But here we have, so to speak, an experimental fact; a priori nothing prevents our supposing the contrary, and if the contrary takes place, if these two muscular sensations vary independently of one another, we shall have to take account of one more independent variable, and 'complete visual space' will appear to us as a physical continuum of four dimensions.
We have here even, I will add, a fact of external experience. Nothing prevents our supposing that a being with a mind like ours, having the same sense organs that we have, may be placed in a world where light would only reach him after having traversed reflecting media of complicated form. The two indications which serve us in judging distances would cease to be connected by a constant relation. A being who should achieve in such a world the education of his senses would no doubt attribute four dimensions to complete visual space.

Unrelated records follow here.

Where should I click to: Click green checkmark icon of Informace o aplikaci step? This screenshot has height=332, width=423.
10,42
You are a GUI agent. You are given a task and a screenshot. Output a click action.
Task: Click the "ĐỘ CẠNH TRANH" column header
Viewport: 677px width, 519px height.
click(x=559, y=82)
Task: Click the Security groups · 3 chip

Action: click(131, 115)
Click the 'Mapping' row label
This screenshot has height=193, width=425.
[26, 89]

Tactile Space and Motor Space.—'Tactile space' is still more complicated than visual space and farther removed from geometric space. It is superfluous to repeat for touch the discussion I have given for sight.

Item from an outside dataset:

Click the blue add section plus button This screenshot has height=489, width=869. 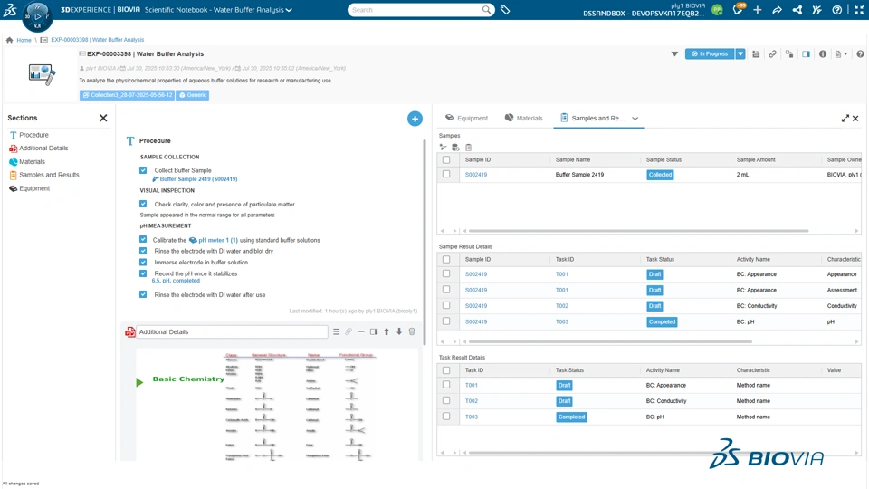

But apart from the data of sight and touch, there are other sensations which contribute as much and more than they to the genesis of the notion of space. These are known to every one; they accompany all our movements, and are usually called muscular sensations.

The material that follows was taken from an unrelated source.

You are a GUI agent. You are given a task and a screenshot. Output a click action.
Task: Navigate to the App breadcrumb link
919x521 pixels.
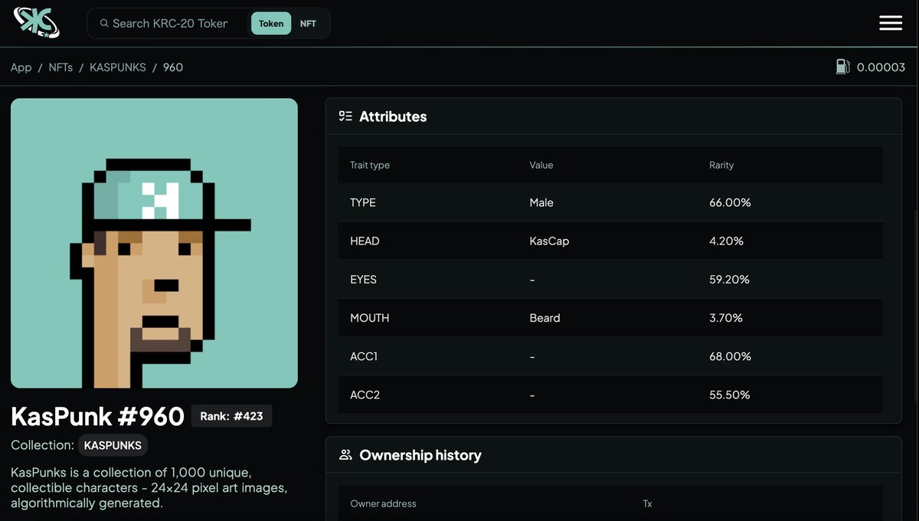pyautogui.click(x=21, y=67)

The corresponding frame constitutes what may be called motor space.
Each muscle gives rise to a special sensation capable of augmenting or of diminishing, so that the totality of our muscular sensations will depend upon as many variables as we have muscles. From this point of view, motor space would have as many dimensions as we have muscles.
I know it will be said that if the muscular sensations contribute to form the notion of space, it is because we have the sense of the direction of each movement and that it makes an integrant part of the sensation. If this were so, if a muscular sensation could not arise except accompanied by this geometric sense of direction, geometric space would indeed be a form imposed upon our sensibility.
But I perceive nothing at all of this when I analyze my sensations.
What I do see is that the sensations which correspond to movements in the same direction are connected in my mind by a mere association of ideas. It is to this association that what we call 'the sense of direction' is reducible. This feeling therefore can not be found in a single sensation.
This association is extremely complex, for the contraction of the same muscle may correspond, according to the position of the limbs, to movements of very different direction.